U.S. citizen found in Iraq charged with supporting terror group-MEK

 LOS ANGELES A naturalized U.S. citizen from Iran who was found in Iraq was indicted on charges of providing support to a terrorist organization that seeks to overthrow the current Iranian regime, federal prosecutors said.

Zeinab Taleb-Jedi, 51, was indicted Friday by a federal grand jury in New York on one count of providing material support to a foreign terrorist organization. She faces up to 15 years in federal prison if convicted.

Taleb-Jedi went to Iraq in 1999 to attend a training camp run by the Mujahedin-e Khalq, or MEK, the U.S. attorney’s office in Los Angeles said in a statement.

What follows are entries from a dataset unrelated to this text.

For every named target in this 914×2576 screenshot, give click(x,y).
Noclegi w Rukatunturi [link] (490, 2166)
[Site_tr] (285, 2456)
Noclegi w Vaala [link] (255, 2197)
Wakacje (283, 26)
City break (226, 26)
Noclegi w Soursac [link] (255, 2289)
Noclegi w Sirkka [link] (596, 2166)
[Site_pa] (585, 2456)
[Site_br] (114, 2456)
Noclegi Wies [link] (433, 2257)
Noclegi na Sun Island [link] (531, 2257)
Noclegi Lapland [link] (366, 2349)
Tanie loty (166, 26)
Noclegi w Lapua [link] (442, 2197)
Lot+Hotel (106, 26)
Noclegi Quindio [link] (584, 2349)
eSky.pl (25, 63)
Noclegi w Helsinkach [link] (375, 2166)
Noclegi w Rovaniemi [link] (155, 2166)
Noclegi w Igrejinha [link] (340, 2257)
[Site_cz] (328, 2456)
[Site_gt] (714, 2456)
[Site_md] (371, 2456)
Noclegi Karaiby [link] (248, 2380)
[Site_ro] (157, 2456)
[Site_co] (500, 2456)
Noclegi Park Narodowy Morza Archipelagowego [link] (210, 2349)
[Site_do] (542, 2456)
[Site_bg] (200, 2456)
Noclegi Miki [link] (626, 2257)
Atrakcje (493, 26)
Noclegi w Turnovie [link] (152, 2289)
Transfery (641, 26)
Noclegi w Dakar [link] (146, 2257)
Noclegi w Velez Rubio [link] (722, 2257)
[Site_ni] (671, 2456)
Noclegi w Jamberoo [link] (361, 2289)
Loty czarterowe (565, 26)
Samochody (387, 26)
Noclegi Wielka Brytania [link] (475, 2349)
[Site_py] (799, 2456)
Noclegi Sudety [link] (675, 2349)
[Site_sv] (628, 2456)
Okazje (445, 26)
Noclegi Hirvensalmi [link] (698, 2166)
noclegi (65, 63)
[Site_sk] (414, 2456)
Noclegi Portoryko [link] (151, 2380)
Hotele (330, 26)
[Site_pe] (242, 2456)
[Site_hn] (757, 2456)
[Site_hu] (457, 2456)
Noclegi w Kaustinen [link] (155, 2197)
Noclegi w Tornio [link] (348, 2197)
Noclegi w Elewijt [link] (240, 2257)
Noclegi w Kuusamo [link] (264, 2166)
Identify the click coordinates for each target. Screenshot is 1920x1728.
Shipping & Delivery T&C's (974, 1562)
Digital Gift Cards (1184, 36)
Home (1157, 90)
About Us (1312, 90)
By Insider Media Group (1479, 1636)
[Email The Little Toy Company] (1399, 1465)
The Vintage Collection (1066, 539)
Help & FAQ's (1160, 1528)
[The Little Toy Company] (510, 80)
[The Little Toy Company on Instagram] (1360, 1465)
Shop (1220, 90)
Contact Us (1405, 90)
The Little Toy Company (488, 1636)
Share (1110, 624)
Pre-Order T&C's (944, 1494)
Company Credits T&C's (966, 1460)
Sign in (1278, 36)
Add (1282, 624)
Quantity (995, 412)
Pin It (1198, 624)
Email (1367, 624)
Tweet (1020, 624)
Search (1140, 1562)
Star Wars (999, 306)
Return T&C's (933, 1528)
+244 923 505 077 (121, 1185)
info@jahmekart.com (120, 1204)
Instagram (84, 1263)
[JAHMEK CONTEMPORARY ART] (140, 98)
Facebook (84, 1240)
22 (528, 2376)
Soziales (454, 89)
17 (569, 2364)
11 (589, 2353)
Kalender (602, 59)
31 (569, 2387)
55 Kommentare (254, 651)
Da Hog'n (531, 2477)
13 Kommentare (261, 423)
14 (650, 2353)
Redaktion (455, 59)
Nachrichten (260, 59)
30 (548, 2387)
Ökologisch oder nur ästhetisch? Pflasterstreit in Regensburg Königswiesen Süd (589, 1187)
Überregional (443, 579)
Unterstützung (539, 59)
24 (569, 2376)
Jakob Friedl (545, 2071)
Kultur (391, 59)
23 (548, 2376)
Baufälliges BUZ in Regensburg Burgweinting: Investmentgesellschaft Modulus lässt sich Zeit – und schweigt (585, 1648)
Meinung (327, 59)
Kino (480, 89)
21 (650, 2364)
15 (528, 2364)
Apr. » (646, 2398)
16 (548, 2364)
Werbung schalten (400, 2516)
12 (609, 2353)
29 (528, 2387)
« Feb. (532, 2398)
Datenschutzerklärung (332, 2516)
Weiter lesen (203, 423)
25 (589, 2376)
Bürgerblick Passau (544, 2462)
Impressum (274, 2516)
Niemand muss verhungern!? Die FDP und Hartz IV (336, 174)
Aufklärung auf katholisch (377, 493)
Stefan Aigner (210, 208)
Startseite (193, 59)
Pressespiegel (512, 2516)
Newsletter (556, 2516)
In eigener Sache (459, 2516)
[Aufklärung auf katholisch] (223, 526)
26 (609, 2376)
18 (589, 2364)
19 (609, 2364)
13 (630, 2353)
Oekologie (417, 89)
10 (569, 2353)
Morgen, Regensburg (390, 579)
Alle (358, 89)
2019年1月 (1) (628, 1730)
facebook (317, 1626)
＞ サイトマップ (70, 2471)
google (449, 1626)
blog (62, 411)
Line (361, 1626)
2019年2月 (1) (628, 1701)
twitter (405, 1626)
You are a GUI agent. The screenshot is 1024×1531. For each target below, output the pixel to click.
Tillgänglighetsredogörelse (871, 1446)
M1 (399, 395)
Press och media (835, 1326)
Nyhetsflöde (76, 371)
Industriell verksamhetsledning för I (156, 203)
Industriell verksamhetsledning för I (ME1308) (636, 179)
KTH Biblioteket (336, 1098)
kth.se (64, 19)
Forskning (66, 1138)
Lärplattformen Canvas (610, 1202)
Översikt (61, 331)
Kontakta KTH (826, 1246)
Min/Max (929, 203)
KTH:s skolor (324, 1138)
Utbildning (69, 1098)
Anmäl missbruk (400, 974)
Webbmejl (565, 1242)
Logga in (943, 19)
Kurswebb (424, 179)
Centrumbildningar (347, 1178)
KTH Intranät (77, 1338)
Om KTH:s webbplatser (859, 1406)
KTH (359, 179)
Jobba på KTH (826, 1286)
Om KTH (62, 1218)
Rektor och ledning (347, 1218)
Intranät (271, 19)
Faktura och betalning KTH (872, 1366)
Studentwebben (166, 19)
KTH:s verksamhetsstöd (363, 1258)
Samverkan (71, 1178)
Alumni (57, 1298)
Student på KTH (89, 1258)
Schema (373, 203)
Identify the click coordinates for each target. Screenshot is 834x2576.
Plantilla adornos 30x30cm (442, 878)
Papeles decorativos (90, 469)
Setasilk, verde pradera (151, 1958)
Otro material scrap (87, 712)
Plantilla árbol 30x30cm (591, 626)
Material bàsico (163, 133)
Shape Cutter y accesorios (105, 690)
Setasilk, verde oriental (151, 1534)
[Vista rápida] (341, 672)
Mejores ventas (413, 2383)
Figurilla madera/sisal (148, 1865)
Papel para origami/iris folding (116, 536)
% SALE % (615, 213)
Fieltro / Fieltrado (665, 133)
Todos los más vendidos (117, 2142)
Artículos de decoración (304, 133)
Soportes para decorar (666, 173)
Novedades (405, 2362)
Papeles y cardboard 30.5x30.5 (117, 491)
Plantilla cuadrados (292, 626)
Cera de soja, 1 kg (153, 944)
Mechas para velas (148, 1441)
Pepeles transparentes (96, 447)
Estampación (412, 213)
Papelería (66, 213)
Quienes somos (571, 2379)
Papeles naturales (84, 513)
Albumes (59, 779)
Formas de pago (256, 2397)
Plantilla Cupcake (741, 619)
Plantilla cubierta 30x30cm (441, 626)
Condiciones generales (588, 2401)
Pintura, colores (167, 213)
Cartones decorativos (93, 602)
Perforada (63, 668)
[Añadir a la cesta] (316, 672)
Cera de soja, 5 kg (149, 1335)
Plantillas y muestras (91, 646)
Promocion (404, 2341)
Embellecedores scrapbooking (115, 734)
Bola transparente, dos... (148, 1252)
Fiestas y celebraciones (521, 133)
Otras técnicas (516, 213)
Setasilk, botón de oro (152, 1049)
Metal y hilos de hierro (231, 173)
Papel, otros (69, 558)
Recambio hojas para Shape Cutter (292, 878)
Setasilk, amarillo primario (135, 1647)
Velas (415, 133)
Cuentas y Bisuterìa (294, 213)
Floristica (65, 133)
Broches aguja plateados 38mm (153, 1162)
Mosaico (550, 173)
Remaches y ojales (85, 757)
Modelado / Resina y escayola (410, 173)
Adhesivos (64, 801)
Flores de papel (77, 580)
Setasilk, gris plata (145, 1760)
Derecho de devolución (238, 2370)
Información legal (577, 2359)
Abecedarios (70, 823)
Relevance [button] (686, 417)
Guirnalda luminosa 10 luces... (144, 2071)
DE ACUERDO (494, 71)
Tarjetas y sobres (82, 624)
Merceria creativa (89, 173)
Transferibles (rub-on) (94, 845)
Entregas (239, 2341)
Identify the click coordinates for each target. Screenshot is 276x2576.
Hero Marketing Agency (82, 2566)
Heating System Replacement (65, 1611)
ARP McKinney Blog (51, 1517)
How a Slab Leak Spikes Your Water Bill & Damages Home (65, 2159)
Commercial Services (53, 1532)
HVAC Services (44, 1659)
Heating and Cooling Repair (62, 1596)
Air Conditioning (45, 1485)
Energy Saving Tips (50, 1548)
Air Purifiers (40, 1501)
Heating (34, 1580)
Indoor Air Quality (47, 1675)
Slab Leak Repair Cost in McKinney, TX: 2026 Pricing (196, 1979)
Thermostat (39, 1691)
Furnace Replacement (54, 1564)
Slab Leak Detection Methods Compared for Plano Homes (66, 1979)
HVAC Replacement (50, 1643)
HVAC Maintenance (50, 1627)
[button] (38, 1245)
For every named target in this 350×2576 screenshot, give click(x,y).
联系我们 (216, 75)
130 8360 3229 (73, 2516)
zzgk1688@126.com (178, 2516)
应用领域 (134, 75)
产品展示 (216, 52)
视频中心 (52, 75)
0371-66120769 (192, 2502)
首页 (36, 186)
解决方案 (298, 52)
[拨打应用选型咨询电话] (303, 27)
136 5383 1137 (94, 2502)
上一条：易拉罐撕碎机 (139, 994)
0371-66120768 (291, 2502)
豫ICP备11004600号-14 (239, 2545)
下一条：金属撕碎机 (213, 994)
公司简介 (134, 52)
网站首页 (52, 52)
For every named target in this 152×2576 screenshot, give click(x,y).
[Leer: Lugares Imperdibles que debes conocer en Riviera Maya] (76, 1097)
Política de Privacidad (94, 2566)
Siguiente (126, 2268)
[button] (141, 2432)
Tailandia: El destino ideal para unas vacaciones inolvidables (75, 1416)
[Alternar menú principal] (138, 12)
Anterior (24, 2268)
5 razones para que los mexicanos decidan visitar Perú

"During Operation Iraqi Freedom, Taleb-Jedi was discovered by coalition forces in an MEK training camp called Ashraf Base," about 40 miles (65 kilometers) northwest of Baghdad, the statement said.

U.S. forces took control of the camp and sent many members back to Iran on condition that they defect from MEK, said Thom Mrozek, a spokesman for the U.S. attorney’s office. He said Taleb-Jedi was in Iraq from August 1999 until this past March, when she agreed to return to the United States.

"An investigation reveals that she played an active role at the camp," Mrozek said.

An arraignment date has not been set, Mrozek said. She was assigned a federal public defender in New York and was released on bond.

Taleb-Jedi was being prosecuted in New York because her plane landed at John F. Kennedy International Airport on March 31 upon her return from Iraq. The case was being handled by Los Angeles-based prosecutors who have been involved in MEK-related investigations since the 1990s.

Taleb-Jedi immigrated to the United States from Iran in 1978 and became a naturalized U.S. citizen in 1996, the government said. Her aliases include Nayer Taleb-Jedi or Nire Taleb-Jedi, according to the two-page indictment.

The U.S. attorney’s office did not release any information on the woman’s occupation.

The group was founded in the 1960s and moved to Iraq in the early 1980s to base its activities against Iran’s government. The group had sided with Iraq in its 1980-88 war against Iran.

The State Department says the MEK groups were funded by Saddam Hussein, supported the seizure of the U.S. Embassy in Tehran in 1979 and are responsible for the deaths of Americans in the 1970s.

But there have been attempts in recent years by some members of the U.S. Congress advocating the group’s removal from the list because of its stance against the Iranian regime and because it does not pose a direct threat to the U.S.